For his booth, Edlin had brought a series of pocket-sized woodcarvings by John Byam, an artist whose resume lists stints as a gravedigger, “water boy,” and Korean War soldier. Edlin also had a gleefully creepy watercolor by the posterboy of American outsider art, Henry Darger, which had already been placed on hold 30 minutes into the preview.
That’s not surprising given the genre’s move toward the center in recent years. At last year’s Whitney Biennial, Robert Gober curated a popular mini-exhibition of paintings by poverty-stricken loner Forrest Bess, which spurred a sale of the artist’s work at Christie’s. And artists like Bill Traylor and Martin Ramirez, both represented at the fair, have become internationally recognized names, with the prices to match.
At this year’s fair, it’s clear that Edlin has embraced this attention, inviting “insider” dealers like Vito Schnabel, Feature Inc., and Laurel Gitlen to highlight artists that they wouldn’t normally show. Schnabel brought works constructed from discarded airplane parts by the deaf and autistic artist Vahakn Arslanian, while Chelsea dealer Gary Snyder showed Janet Sobel’s crayon and drip paintings.
“I only show Janet Sobel at this fair,” said Snyder, a longtime participant who rarely exhibits her work at his gallery. “There’s more of an openness for it here.”
Still, Sobel’s work, acclaimed by the likes of Clement Greenberg and Jackson Pollock, is an easy sell compared to even more obscure, cabinet-of-curiosities-style presentations, like that of Dallas Art Fair founder Chris Byrne. Together with architecture historian Julia Reyes Taubman, Byrne displayed ceramic busts of murder victims sculpted by forensic facial reconstructionist Frank Bender, who worked for the FBI and “America’s Most Wanted” before his death in 2011.
Why bring them to an art fair? “This seemed like the right context for it — it’s dark,” said Byrne. “And he’s self-taught so that’s how we got in.” The heads aren’t for sale, but apparently “everyone wants to buy them,” according to Taubman. “Although I don’t know why you’d want them.”

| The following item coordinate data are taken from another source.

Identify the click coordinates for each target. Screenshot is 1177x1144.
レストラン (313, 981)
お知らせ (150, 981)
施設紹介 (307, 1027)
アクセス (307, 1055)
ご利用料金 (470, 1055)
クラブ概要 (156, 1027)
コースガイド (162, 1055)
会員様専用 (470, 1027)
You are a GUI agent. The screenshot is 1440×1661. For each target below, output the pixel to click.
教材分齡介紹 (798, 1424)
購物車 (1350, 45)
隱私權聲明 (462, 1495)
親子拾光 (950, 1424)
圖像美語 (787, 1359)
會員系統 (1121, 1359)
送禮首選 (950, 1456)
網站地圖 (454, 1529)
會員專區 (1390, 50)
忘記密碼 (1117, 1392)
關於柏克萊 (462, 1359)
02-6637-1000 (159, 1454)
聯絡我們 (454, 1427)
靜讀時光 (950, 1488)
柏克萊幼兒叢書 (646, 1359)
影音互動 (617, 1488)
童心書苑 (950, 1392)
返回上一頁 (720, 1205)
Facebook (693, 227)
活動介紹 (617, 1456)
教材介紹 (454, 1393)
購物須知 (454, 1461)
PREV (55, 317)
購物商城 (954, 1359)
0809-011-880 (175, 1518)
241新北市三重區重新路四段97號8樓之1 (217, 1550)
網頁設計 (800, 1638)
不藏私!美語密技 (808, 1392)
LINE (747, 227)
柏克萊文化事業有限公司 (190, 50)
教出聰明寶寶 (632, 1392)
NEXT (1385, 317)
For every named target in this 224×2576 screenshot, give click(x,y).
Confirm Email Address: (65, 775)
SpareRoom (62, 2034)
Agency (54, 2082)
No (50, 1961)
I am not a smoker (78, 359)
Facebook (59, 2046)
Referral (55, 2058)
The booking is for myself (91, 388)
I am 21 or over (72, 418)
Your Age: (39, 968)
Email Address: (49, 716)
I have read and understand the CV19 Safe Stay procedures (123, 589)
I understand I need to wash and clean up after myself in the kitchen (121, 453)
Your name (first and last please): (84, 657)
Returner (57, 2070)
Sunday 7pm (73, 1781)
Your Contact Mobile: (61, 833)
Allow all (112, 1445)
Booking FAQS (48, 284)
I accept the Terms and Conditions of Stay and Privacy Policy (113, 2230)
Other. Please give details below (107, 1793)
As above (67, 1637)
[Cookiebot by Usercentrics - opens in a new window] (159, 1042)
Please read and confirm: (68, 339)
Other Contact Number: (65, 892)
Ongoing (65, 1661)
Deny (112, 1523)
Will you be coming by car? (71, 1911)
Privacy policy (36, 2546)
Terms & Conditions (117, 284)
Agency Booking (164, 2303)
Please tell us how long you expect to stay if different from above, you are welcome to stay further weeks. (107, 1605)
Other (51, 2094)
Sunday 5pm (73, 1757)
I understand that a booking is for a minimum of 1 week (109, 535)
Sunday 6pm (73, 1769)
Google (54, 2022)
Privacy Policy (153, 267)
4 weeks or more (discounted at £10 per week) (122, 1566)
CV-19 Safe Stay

For whatever reason, a few aesthetic threads bind many of the artists in this fair: crudely sketched animals, distorted faces, and obsessively detailed, hallucinatory patterns. Much of the most popular work, like that of Darger, constitutes visual storytelling, pictures that seem to invite a privileged glimpse into these intensely internalized minds.
Hudson, the one-named director of Feature Inc., offered a peek into the truly remote with a series of Twombly-esque drawings done by the secluded Korwa tribe of India. “This seemed like an appropriate time to show them,” he said of the pictures, on sale for about $4,000 apiece.
When asked why she decided to participate in the fair for the first time this year, Santa Fe dealer Laura Steward succinctly explained, “One of my artists is a witch,” referring to sculptor Erika Wanenmacher, a.k.a. Ditch Witch. “I like this fair because it’s more interested in people, in the artist’s minds.”
That was the logic behind Kinz + Tillou Fine Art’s decision to bring not only the beautiful dyed-leather compositions of Winfred Rembert, a former cotton-picker and belt maker from Georgia, but to bring Rembert himself. Happy to share his history, the artist explained the origins of his work from the booth: “I used to tell stories around the table at night and one day my wife said, ‘put the stories on the leather so they can be preserved.’” The resulting pictures now sell for tens of thousands. “It’s beyond anything I could ever imagine,” he said.
Personal narratives like this are at the heart of the fair — and are often prominently delineated in the wall texts. As a marketing platform, the tortured-artist mythologizing sometimes inches into sideshow territory (particularly in instances of artists with physical disabilities). But no one really seems to mind. The fair brings to Chelsea a lot of art that might not otherwise be seen, and it creates a market for a lot of artists who might not otherwise get paid for what, it turns out, is often very deserving work.